The cavalry had arrived and would spur a growth in permanent buildings including troop barracks, a riding arena, new stables. For several decades, the cavalry would provide the defense of the US Capital and ceremonial support in and around Washington, DC including final honors support at Arlington National Cemetery. In time the US Army would establish the Remount Service and nearly 1,500 horses would occupy the acres of Fort Myer.
Over 200 Historical photographs from the 1860s to the 1960s are within the book “Images of America – Fort Myer” that chronicle the emergence of this historic unique US Army Post.
A hundred years ago, the US Army moved by horse – The Cavalry were mounted; the field artillery hauled their guns drawn by limbers hitched up to a team of six horses and wagons were pulled by mules. The horse power need was great, so in the early 1900s, the War Department petitioned Congress and as a result the Remount Service was started finally.
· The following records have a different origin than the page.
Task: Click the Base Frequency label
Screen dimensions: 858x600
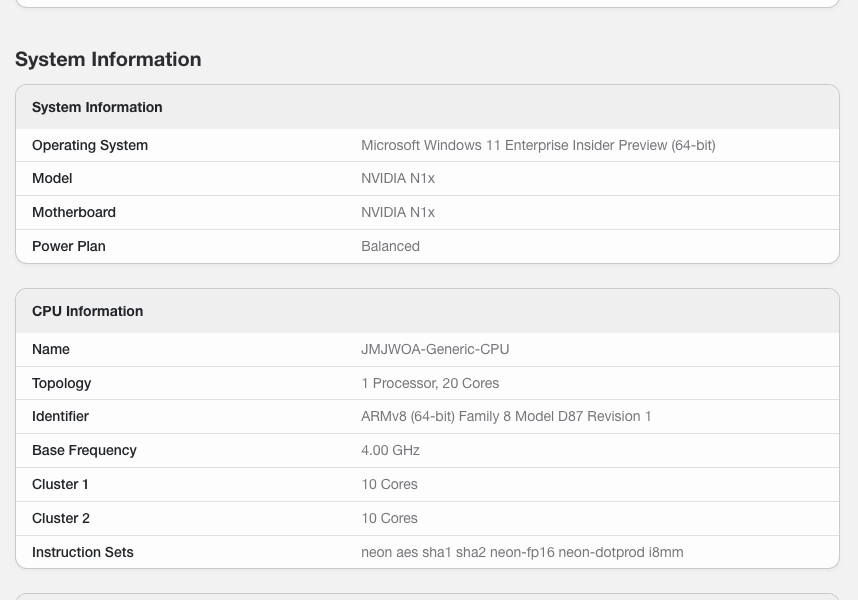Action: tap(84, 450)
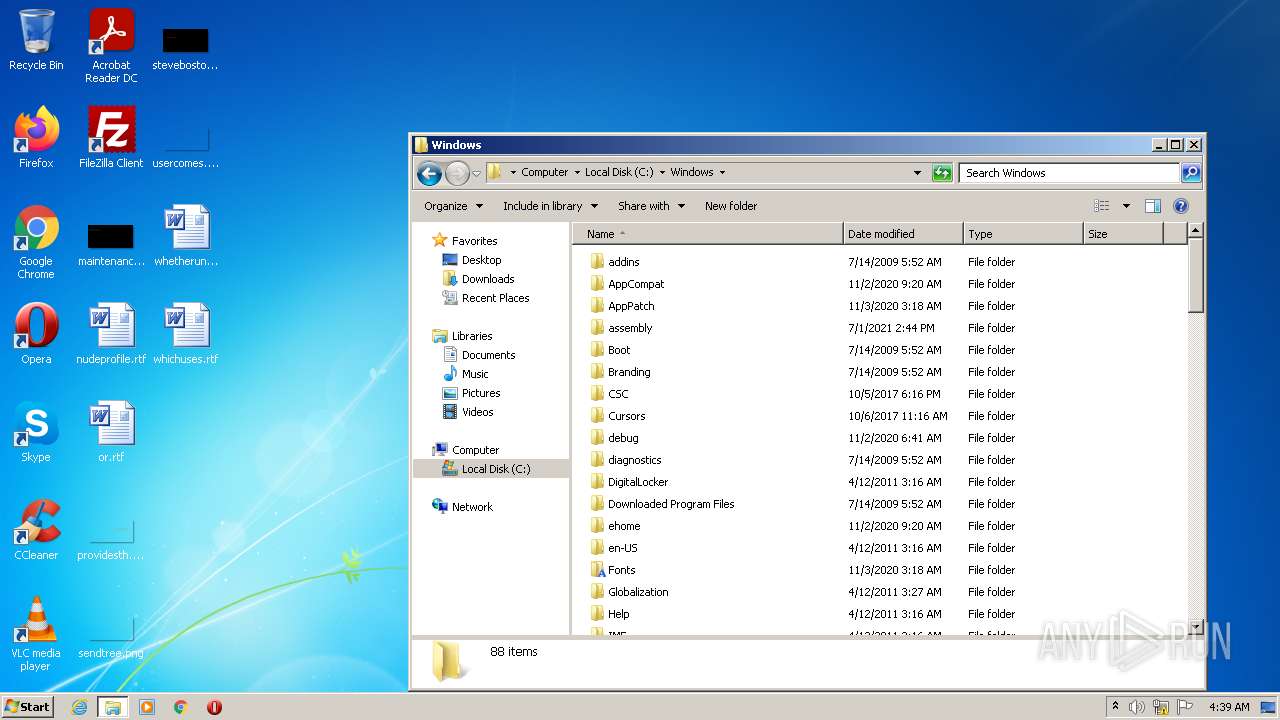Screen dimensions: 1280x720
Task: Click the Search Windows input field
Action: 1068,173
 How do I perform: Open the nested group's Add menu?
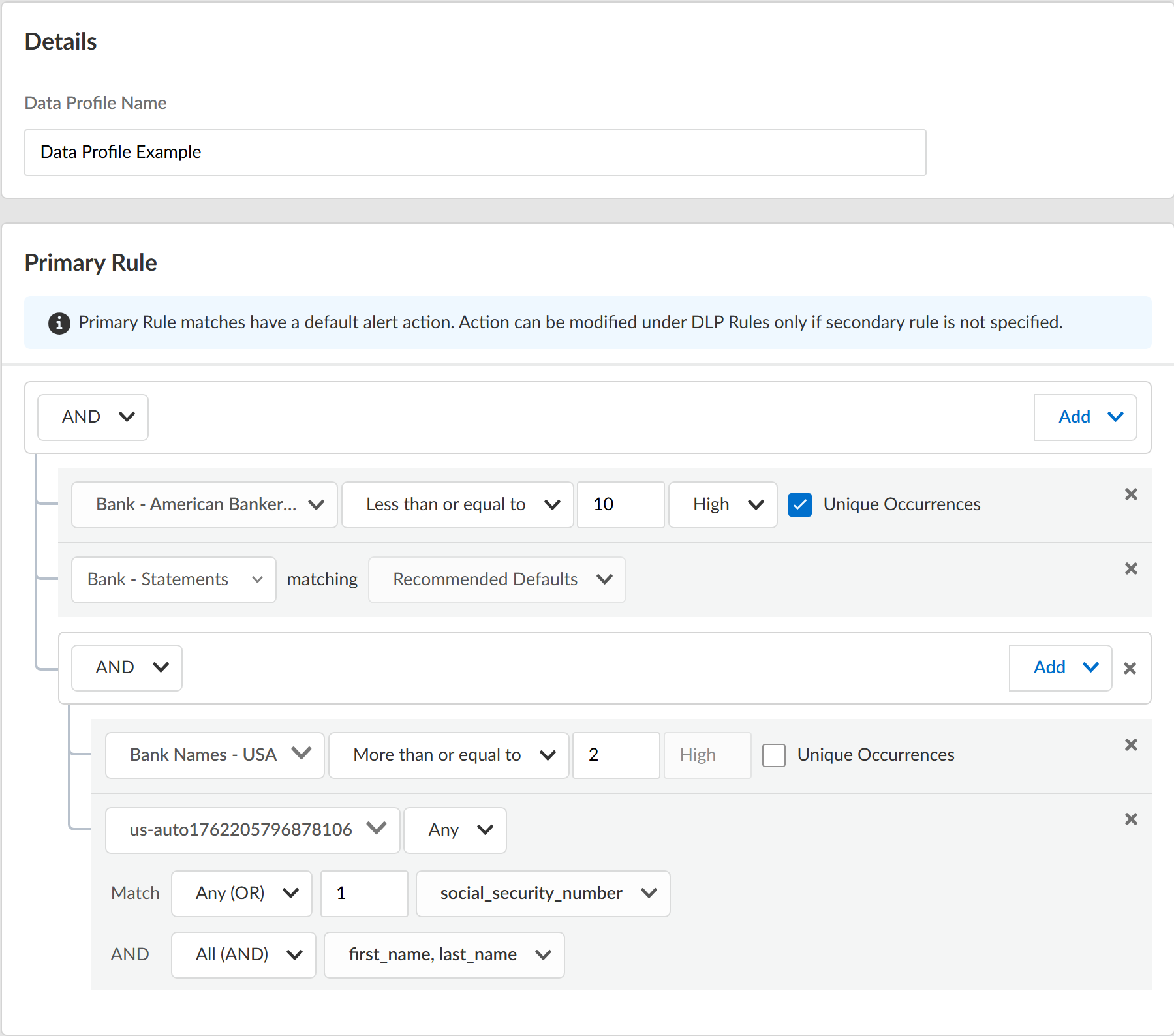pos(1060,668)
In addition to horses, the US Army also needed mules and during WW II the need for dogs also increased.
In doing the research for the book “Images of America – Fort Myer” the US Army’s Remount Service surfaced … initially it consisted of three depots:
Smaller sub-depots were established to receive the horses to re-supply major cavalry posts. There was one of these depots for Fort Myer just outside downtown Alexandria City, Virginia. By the end of World War I, the need had grown so great that there were 39 remount depots across the United States, many at existing US Army Camps and Posts. Additionally, the US Army also took over 35 remount stations in France during the war. Domestically, the depot at Fort Robinson, Nebraska would ultimately be the largest and one of the last depots in use.
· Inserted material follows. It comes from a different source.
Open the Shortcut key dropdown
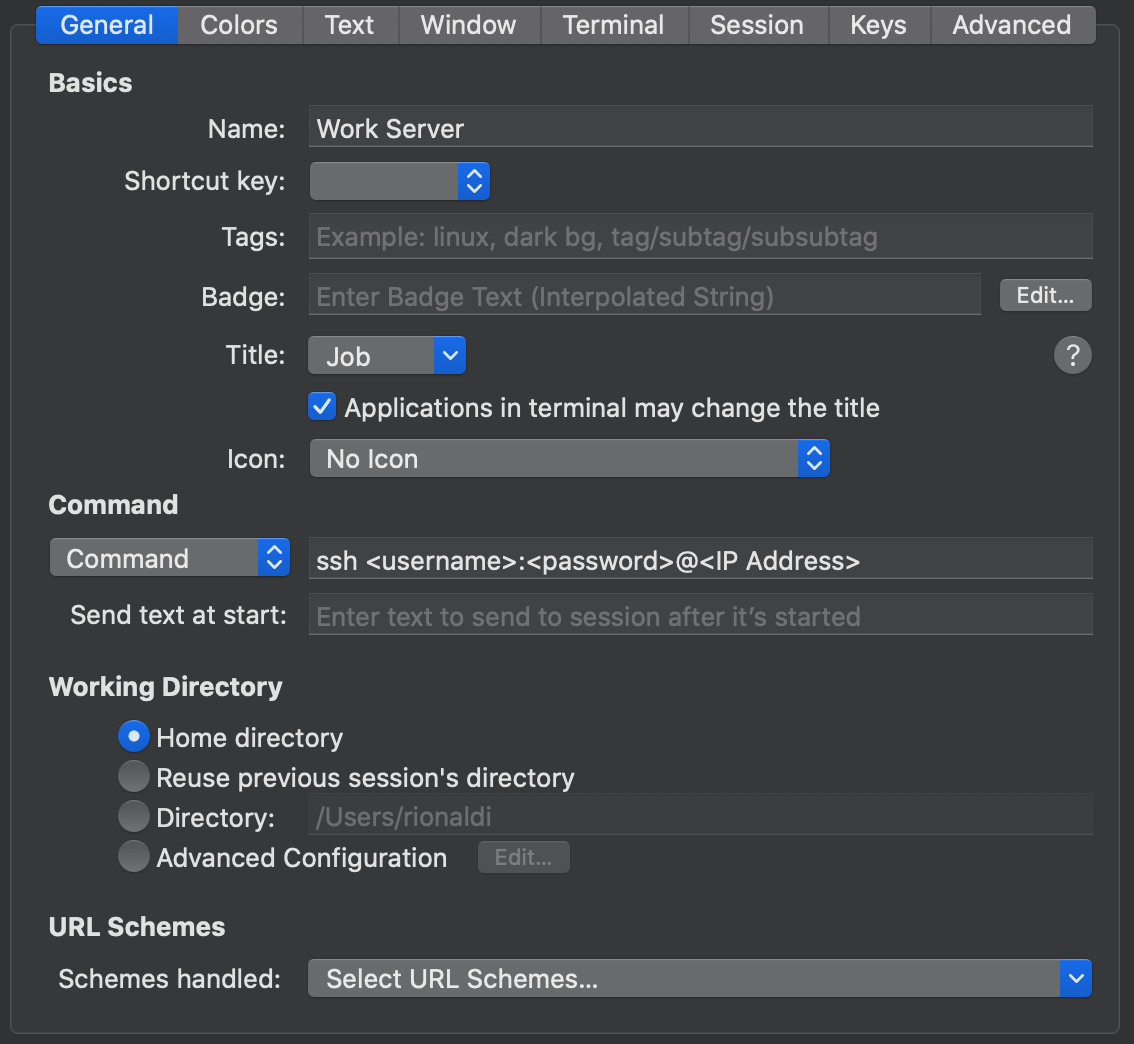Viewport: 1134px width, 1044px height. [x=399, y=181]
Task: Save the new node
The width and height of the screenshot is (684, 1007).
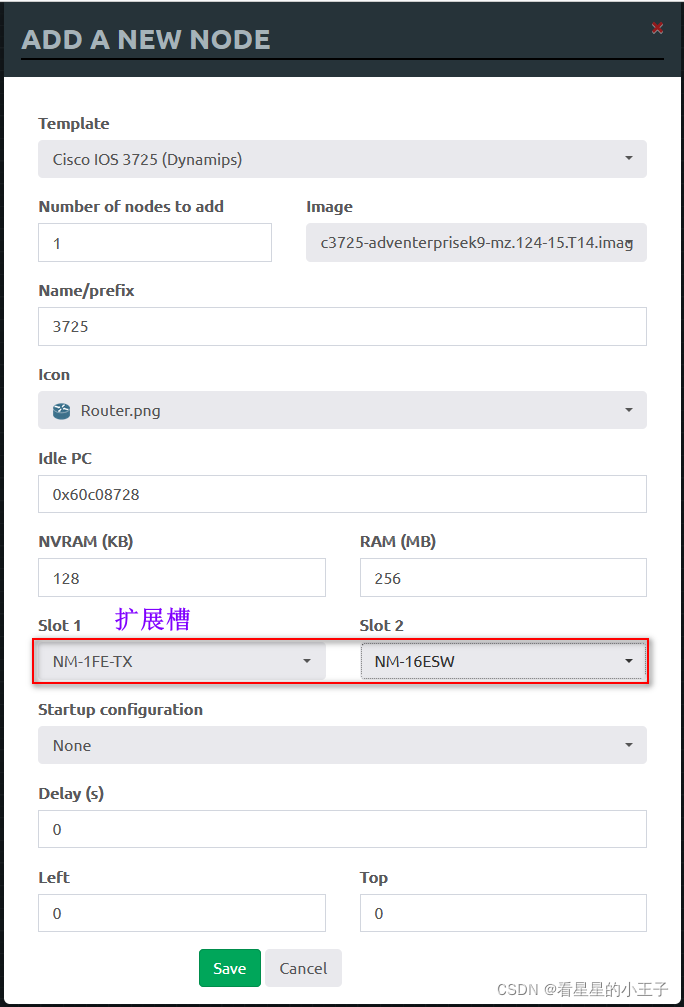Action: coord(230,968)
It would be from remount depot – Fort Reno, Oklahoma that the famous caparisoned horse, Black Jack (named for General of the Armies, John J. “Blackjack” Pershing) was the last Quartermaster issued horse that was branded by the US Army – the brand “US” on his left shoulder and serial number “2V56” on the left side of his neck.
With the anticipation of being drawn into World War II, a decision was made by Chief of Staff of the Army, General George C. Marshall to mechanize the US Army. Thus horses were of little use as the army went from four hooves to four tires or even two tracks. The remaining depots were turned over to the US Department of Agriculture on July 01 1948. They were either turned into other uses, abandoned or as in the case of the depot at Front Royal, VA, the Smithsonian Institution acquired the main parcel of land, with the remainder in use to train dogs by the US Customs Service and the other portion by the 4H clubs of America.
Based on the strict requirements of the US Army for its horses, the horse industry within the United States benefited greatly. When the US Army’s Remount Service was dissolved, many of the horses were auctioned off and became breeding stock across America. Another example of how the US Army has contributed immensely to the United States.